On 30th October 1968, the revolutionary Detroit commune Trans-Love Energies proclaimed a new era, ringing in the dawn of their Zenta new age at the Grande Ballroom, wherein the MC5 – the commune’s house band – pummelled over two thousand rabid rock’n’roll fans with sonic weaponry. Such a brazen declaration of intent – a calendar separate from the rest of society! – heralded one of the most incendiary events in rock’n’roll history. MC5 manager John Sinclair clarified his commune’s lofty aims for the Zenta Age: “The duty of the revolutionary is to make the revolution. The duty of the musician is to make the music. But there is an equation that must not be missed: MUSIC IS REVOLUTION.” For the MC5, the responsibility as vanguards of the revolution was all the more intensified by a huge added pressure. For this date would also see the live recording of their debut album, the soon-to-be legendary Kick Out the Jams.
After the chaos of the previous year’s events, it’s difficult to imagine the kind of mental states pervading the Trans-Love members by the time October 30th came around. Having already, during the 1967 Detroit Race Riots, survived the tanks of National Guardsmen who’d delighted in aiming their cannons at the Trans-Love Energies house, the two months prior to this Zenta New Year bash had been times of permanent confrontation with the authorities. It had been as revolutionaries that John Sinclair had accepted the MC5’s invitation to play in Chicago, during August 1968, at the Yippies’ “Festival of Life’. For the festival had been craftily organised to coincide with the mass protests planned for the 1968 Democratic National Convention. Every politicised musician and band in the country had been also been invited to perform, but only the MC5 showed up.
John Sinclair now found himself and his band caught at the epicentre of yet another riot, and the violent actions of the Chicago police escalated the incident into what was to become one of the ‘60s most notorious confrontations between demonstrators and authorities. The paranoid Sinclair now relocated the entire commune to Ann Arbor, forty long miles from the chronic persecution of the Detroit authorities. Here, as the MC5 worked up a new and confrontational act, Sinclair mused upon the events in Chicago and concluded that the counterculture, in order to defend itself, must mobilise with urgency. Furthermore, a youth-led political wing must be formed for what he called ‘a total assault on the culture’.
However, while the Trans-Love committee was still in session, Sinclair’s daily financial problems eased considerably when Jac Holzman’s Elektra Records offered him $25,000 to sign the MC5. And when Holzman agreed with Sinclair’s assertion that the MC5 would be best represented on their debut LP by capturing the band in concert, the imminent Zenta New Year was chosen as a serendipitous recording date. Bassist Michael Davis later called 30th October 1968 “the single scariest night of my life.
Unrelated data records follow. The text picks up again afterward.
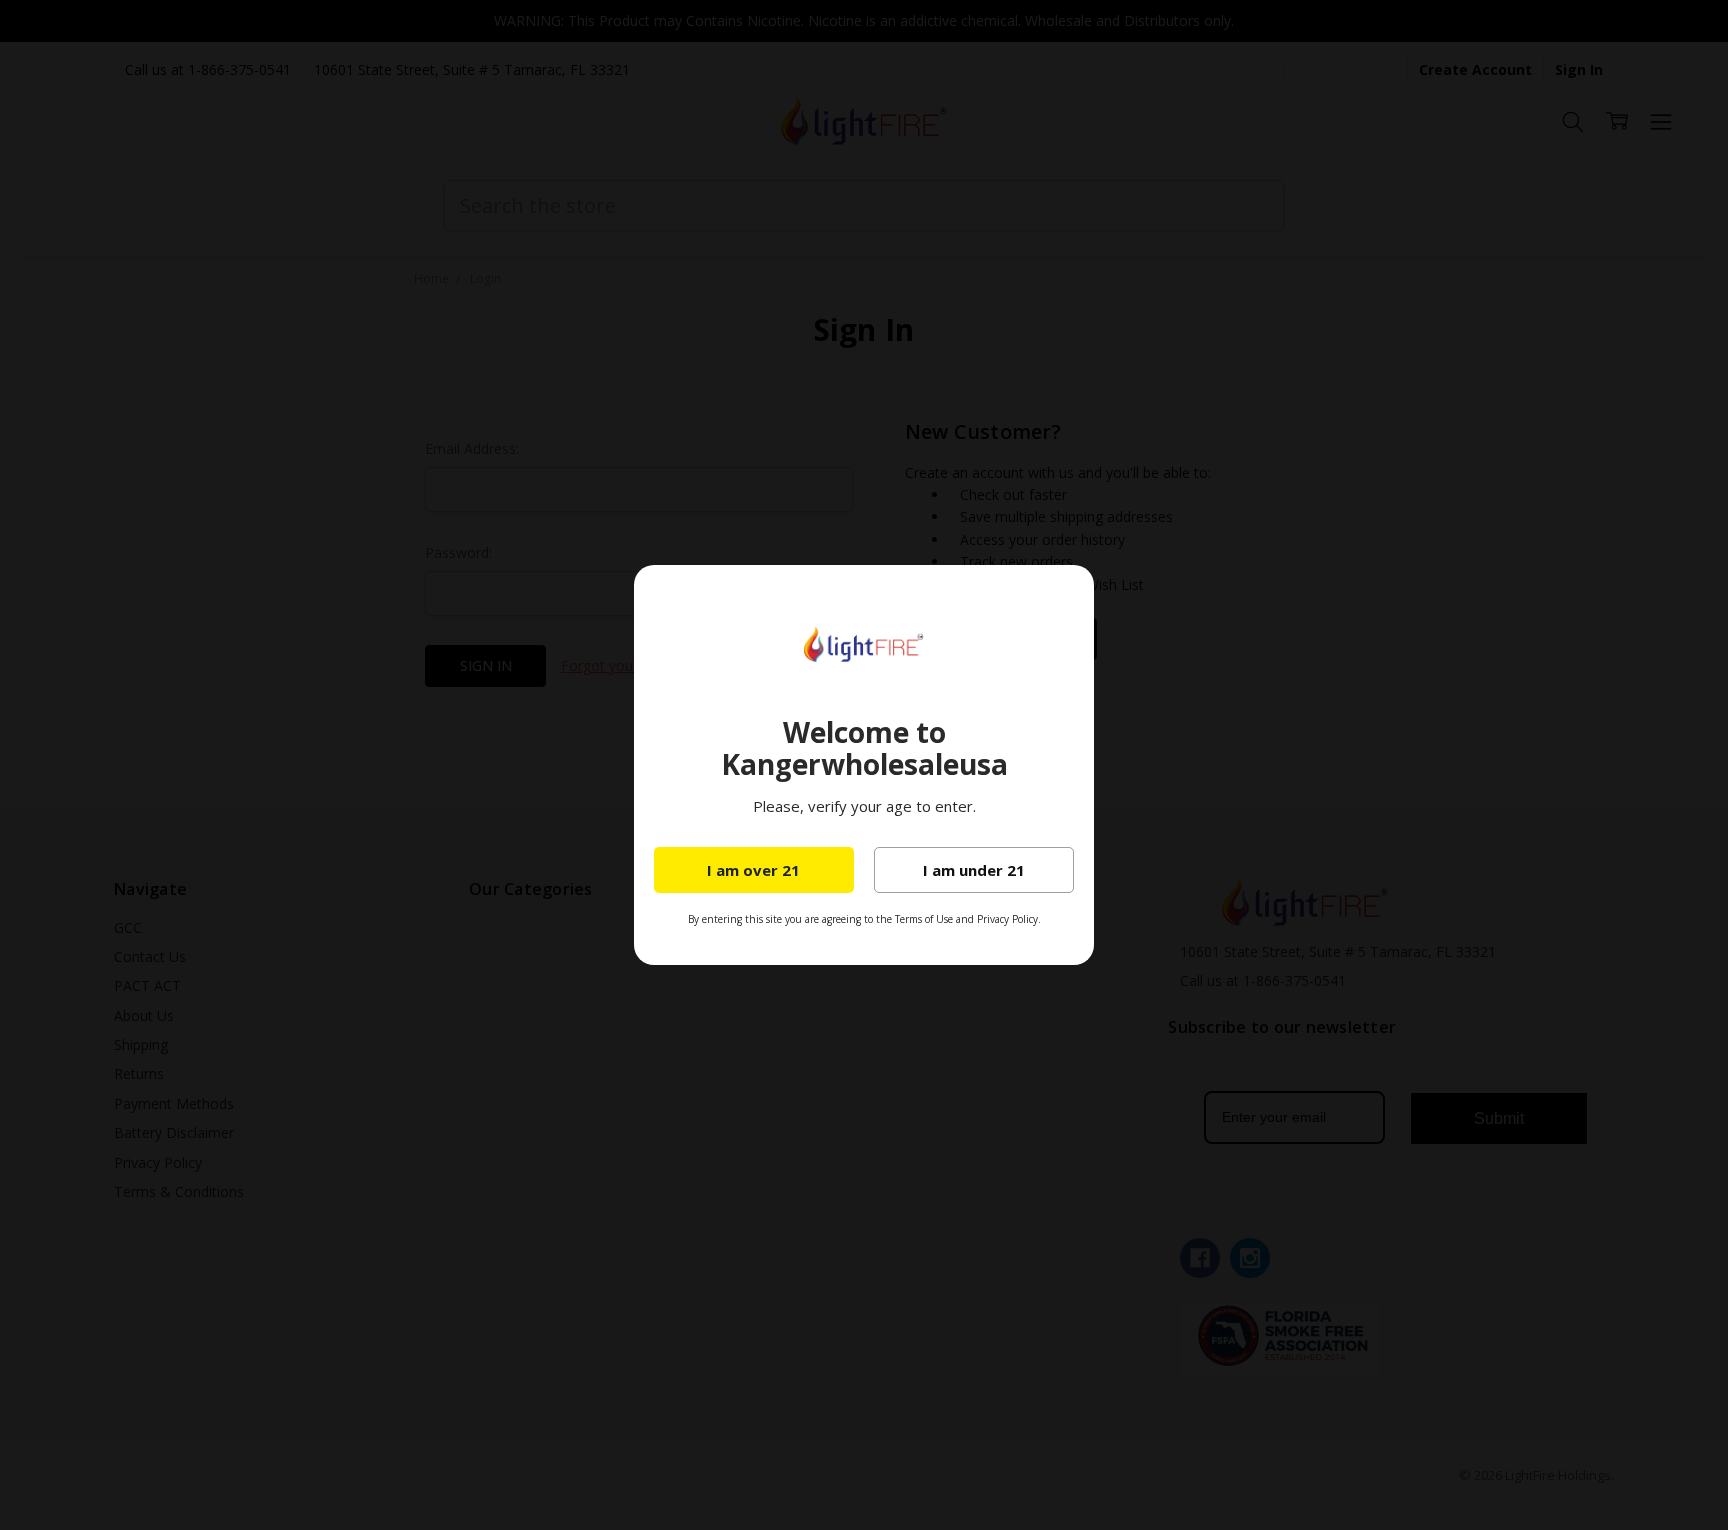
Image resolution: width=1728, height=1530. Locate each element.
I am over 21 (753, 870)
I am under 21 (974, 870)
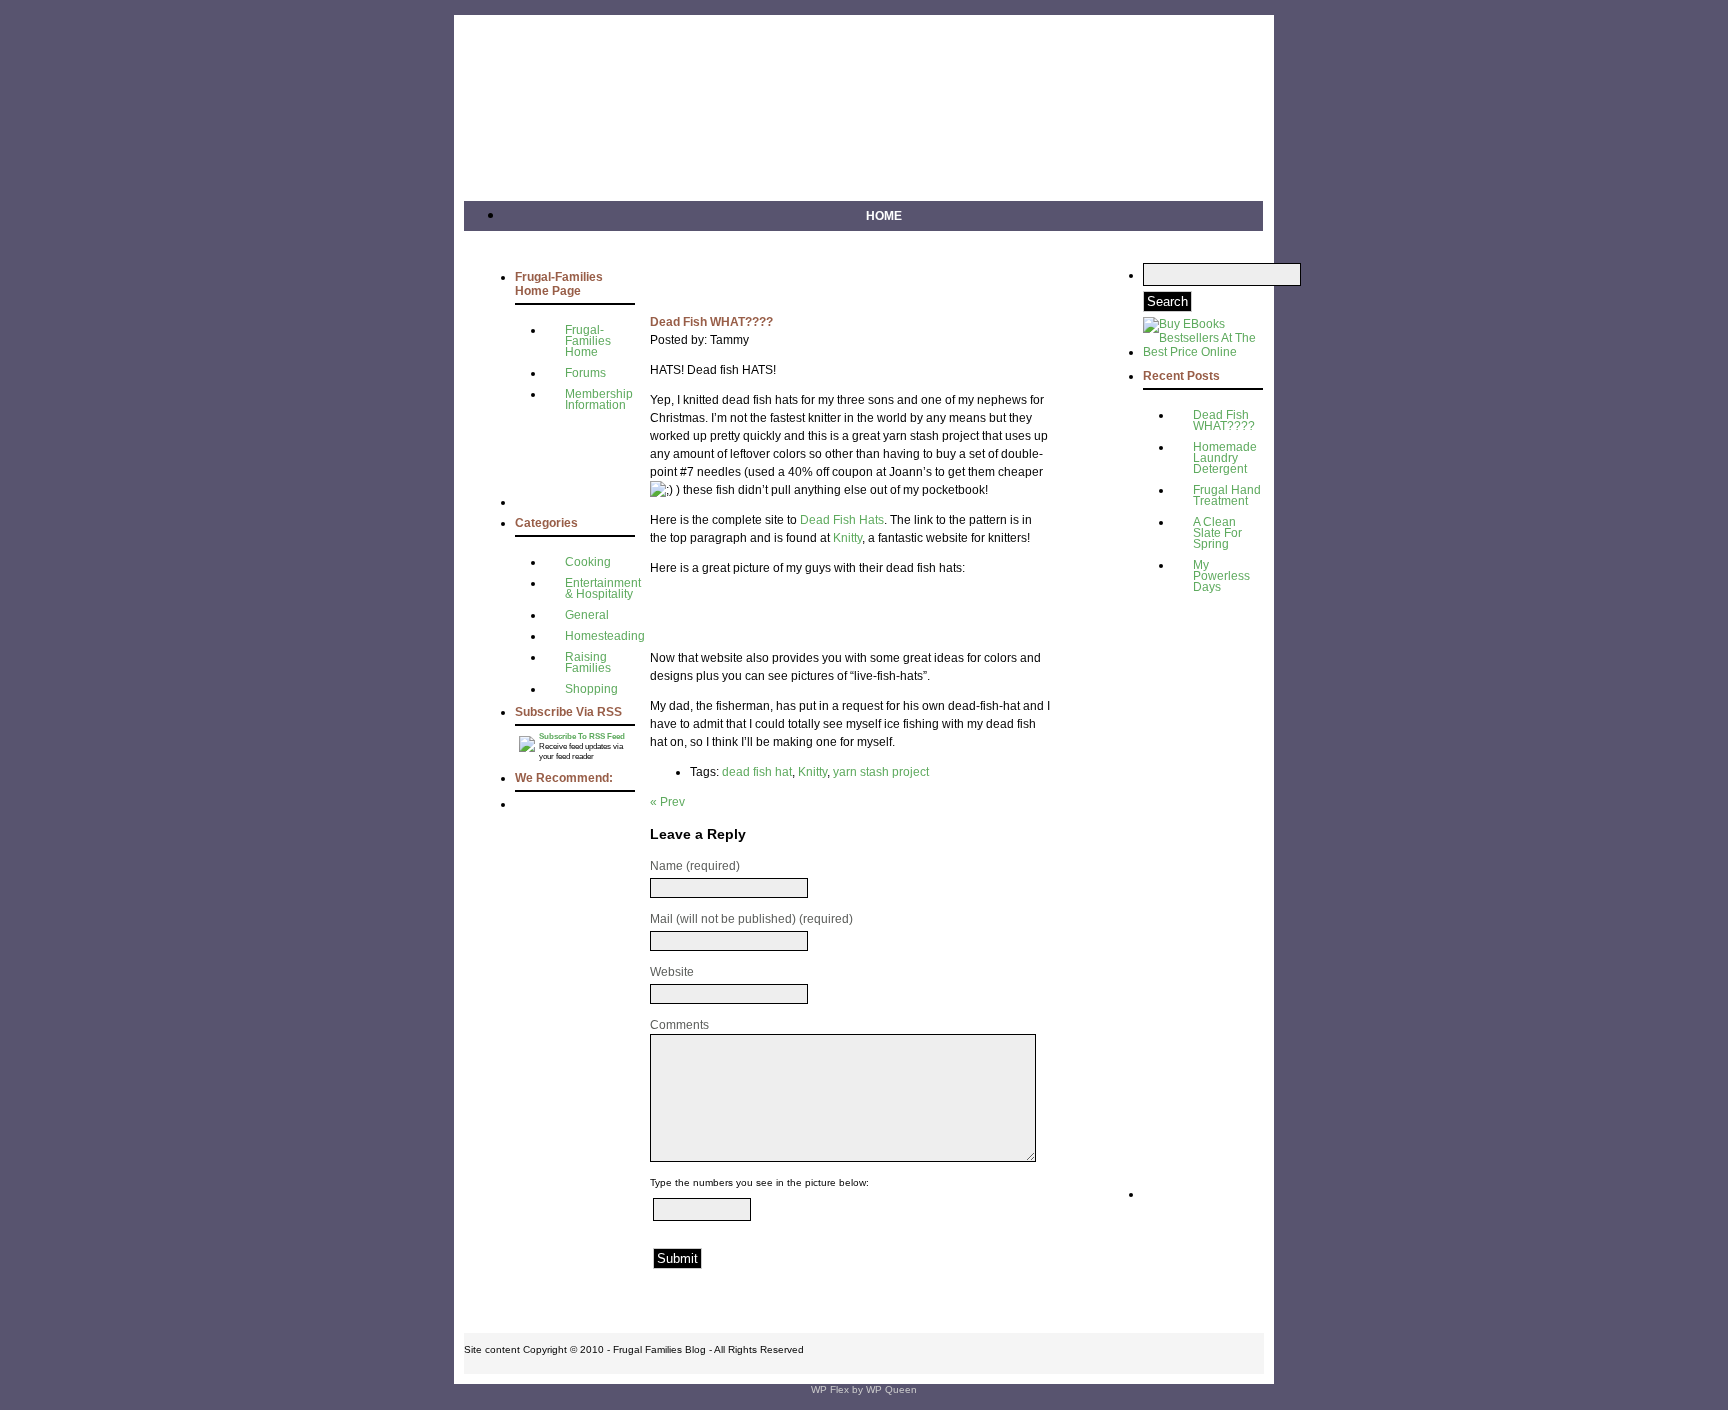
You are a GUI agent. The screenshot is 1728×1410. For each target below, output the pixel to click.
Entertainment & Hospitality (603, 588)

So much was riding on that chance.” But take their chance they did, bringing forth one of the greatest rock’n’roll LPs of all time. And just two days later, John Sinclair – responding to the Black Panthers’ call for white support – unveiled his own White Panthers. Unfortunately, his long-term revolutionary aims were ridiculed by the press due to Sinclair’s shock tactics, declaring that revolution could be implemented through such practises as hedonism, rock’n’roll and fucking in the street.
But throughout the USA, the revolution was by now in fast decline. Manson. Altamont. Nevertheless, those revolutionary times brought forth the highest art, literature and music that – a half century later– still boggles the mind. But was Kick Out the Jams’ greatness due to all those New Year celebrations? Could such riches have been brought forth without all the planning and Utopian dreaming? For this writer, what seals the enormity of Kick Out The Jams’ achievement is the extraordinary spoken introduction by the band’s ‘spiritual adviser’ Brother J. C. Crawford:
“Brothers and Sisters, I wanna see a sea of hands out there. Let me see a sea of hands. I want everybody to kick up some noise. I wanna hear some revolution out there, brothers. I wanna hear a little revolution. Brothers and sisters, the time has come for each and every one of you to decide whether you are gonna be the problem, or whether you are gonna be the solution. You must choose, brothers, you must choose.”
These crazy, portentous, beautiful words will never fail to stir. So, to all of you Motherfuckers, Happy New Year!